**Work item**:
Reproduce each line from the records that holds "marker".

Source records

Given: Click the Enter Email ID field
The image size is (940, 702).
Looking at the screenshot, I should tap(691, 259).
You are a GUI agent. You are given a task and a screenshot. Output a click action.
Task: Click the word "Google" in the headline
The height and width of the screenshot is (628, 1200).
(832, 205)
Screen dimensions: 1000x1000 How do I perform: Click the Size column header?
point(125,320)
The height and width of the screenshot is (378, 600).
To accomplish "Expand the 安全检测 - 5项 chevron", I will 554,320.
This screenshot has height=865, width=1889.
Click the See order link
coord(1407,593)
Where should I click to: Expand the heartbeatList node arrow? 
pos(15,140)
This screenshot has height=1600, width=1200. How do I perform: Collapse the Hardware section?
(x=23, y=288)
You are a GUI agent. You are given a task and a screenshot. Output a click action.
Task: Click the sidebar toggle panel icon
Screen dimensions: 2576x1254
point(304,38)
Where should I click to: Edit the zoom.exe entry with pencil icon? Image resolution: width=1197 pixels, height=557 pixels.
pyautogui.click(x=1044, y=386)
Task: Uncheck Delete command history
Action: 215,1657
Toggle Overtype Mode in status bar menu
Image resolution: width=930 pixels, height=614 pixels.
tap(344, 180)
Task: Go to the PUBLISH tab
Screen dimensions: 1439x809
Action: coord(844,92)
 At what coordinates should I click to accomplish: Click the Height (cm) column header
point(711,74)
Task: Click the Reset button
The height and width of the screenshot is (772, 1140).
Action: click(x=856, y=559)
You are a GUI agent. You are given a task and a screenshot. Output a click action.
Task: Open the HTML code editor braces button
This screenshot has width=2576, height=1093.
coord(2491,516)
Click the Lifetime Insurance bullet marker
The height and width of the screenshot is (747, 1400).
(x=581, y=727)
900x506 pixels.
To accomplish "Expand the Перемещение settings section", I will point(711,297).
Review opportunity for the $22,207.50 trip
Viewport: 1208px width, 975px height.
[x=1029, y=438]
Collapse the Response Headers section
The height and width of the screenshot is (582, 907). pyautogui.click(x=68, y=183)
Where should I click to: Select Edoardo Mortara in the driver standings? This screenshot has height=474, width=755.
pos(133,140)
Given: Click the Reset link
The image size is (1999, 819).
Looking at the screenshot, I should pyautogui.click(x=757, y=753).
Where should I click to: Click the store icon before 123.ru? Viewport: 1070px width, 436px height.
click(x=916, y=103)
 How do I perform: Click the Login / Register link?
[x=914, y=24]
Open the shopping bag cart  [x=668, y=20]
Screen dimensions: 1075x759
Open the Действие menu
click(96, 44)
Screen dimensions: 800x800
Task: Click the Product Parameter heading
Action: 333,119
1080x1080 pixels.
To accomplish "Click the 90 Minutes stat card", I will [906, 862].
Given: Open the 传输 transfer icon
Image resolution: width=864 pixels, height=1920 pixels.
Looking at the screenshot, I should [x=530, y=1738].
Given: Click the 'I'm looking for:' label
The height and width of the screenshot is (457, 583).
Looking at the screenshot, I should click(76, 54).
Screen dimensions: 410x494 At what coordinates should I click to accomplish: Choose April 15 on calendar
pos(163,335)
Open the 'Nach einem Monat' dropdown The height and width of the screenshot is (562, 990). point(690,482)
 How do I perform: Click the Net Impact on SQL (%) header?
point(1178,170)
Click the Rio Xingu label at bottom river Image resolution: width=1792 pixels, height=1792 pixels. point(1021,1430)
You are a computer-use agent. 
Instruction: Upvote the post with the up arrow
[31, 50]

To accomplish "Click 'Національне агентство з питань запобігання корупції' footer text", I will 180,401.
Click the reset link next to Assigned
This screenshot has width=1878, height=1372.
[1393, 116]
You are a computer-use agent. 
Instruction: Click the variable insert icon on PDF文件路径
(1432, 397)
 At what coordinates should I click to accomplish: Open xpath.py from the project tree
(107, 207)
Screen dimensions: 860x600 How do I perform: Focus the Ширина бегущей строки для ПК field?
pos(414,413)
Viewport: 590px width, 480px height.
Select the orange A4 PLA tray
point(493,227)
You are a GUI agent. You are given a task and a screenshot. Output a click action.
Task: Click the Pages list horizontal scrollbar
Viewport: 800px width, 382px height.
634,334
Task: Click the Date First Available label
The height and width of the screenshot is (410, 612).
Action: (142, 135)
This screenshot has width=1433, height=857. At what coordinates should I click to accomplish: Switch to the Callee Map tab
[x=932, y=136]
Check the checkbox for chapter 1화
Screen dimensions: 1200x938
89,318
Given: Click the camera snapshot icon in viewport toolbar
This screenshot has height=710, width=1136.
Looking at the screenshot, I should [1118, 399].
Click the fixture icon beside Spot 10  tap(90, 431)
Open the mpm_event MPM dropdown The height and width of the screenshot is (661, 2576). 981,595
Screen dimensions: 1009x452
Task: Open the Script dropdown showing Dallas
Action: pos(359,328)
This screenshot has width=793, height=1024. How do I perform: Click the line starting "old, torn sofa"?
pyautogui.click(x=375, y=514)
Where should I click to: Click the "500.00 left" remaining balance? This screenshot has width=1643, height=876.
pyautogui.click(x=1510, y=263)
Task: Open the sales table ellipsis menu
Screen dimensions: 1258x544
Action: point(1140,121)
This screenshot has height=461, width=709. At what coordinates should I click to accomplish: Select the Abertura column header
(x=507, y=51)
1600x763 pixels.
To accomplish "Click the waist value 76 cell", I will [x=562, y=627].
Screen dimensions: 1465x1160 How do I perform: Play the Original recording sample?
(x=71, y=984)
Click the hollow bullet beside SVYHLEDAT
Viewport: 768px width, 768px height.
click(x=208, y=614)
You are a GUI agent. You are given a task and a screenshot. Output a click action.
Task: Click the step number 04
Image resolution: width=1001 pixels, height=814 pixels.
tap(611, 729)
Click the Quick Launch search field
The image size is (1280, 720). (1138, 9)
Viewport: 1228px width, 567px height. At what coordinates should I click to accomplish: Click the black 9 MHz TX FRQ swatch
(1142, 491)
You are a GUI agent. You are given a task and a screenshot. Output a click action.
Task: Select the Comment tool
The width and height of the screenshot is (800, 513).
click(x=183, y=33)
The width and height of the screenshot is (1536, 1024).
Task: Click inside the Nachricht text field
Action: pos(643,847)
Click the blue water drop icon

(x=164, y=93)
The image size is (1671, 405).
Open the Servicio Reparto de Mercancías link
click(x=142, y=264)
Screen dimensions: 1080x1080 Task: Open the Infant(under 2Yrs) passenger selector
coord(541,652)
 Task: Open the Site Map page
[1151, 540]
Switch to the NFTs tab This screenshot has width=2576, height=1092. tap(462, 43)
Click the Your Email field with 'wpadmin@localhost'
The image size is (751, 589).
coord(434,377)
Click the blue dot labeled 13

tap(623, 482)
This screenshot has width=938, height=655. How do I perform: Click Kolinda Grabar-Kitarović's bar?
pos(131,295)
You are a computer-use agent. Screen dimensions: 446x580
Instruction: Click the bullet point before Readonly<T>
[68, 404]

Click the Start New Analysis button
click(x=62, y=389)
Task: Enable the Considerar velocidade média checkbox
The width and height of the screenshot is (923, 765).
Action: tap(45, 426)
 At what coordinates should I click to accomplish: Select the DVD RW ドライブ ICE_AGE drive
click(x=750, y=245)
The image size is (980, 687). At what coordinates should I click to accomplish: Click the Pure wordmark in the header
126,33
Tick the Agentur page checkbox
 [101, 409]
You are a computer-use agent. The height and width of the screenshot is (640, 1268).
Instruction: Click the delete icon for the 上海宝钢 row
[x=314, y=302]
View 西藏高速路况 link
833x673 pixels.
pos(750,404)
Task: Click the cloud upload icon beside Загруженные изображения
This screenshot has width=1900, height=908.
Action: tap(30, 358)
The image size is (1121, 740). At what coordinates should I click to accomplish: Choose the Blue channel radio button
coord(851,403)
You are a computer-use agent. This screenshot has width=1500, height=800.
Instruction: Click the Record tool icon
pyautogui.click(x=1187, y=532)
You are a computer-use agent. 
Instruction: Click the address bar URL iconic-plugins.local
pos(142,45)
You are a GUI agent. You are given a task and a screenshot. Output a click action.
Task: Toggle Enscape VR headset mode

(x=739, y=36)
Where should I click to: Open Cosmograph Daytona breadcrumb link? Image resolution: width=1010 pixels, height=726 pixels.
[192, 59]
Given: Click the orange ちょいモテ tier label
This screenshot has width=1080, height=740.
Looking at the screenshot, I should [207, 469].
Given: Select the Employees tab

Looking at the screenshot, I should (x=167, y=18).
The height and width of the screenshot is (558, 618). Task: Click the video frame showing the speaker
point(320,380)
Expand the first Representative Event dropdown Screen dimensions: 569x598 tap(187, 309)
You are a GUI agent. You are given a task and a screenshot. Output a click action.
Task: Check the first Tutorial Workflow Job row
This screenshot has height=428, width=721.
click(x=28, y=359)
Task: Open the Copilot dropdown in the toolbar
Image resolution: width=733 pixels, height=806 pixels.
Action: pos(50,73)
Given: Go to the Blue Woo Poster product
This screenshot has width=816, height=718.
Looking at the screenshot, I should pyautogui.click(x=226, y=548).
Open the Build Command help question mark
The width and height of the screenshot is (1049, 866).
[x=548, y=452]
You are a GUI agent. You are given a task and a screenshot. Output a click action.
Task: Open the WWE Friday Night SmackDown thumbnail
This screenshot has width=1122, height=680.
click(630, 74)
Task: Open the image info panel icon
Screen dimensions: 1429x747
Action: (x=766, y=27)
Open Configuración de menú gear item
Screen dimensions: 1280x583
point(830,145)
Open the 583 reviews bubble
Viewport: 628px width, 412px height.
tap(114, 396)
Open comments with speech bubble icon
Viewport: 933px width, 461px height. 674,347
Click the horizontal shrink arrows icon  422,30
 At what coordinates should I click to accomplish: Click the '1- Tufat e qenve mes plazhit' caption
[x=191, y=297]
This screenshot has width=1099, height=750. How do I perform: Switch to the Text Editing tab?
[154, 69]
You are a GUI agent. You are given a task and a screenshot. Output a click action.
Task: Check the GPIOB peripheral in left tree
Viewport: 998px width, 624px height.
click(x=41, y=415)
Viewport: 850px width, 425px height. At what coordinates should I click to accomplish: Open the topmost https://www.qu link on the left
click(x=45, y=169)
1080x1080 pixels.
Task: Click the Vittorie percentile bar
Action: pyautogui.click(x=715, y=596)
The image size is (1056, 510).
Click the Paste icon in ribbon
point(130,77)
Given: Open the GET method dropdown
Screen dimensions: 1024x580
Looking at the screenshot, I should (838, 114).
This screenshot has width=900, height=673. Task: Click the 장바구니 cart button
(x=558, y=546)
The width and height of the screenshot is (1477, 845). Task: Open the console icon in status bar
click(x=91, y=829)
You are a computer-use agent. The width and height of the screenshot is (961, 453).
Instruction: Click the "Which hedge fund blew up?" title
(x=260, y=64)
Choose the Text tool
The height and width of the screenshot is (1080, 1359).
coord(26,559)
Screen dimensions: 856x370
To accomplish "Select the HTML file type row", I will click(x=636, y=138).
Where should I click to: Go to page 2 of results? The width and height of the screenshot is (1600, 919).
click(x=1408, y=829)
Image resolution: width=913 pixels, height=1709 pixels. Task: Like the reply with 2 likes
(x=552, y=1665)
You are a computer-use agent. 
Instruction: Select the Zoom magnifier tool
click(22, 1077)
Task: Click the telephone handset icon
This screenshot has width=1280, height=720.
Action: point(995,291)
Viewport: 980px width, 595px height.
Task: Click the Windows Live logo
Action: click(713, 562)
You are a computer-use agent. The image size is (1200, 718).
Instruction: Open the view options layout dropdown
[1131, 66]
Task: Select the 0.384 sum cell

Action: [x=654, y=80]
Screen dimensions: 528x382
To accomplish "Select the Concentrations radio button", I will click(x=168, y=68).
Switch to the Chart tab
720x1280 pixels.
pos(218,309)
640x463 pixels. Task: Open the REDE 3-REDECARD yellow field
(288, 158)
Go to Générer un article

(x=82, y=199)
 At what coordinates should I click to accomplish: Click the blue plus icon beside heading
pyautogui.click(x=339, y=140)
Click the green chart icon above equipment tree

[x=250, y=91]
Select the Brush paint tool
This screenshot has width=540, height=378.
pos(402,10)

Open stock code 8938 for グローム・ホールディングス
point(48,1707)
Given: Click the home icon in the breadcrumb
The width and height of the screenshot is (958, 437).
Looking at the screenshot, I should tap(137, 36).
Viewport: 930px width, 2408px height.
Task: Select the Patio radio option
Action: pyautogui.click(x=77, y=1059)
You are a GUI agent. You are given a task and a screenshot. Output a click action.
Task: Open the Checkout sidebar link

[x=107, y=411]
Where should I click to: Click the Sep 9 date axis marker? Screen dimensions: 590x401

**Solved exercise**:
Click the Lifetime Insurance bullet marker
Where should I click to: Click the Sep 9 date axis marker? Screen dimensions: 590x401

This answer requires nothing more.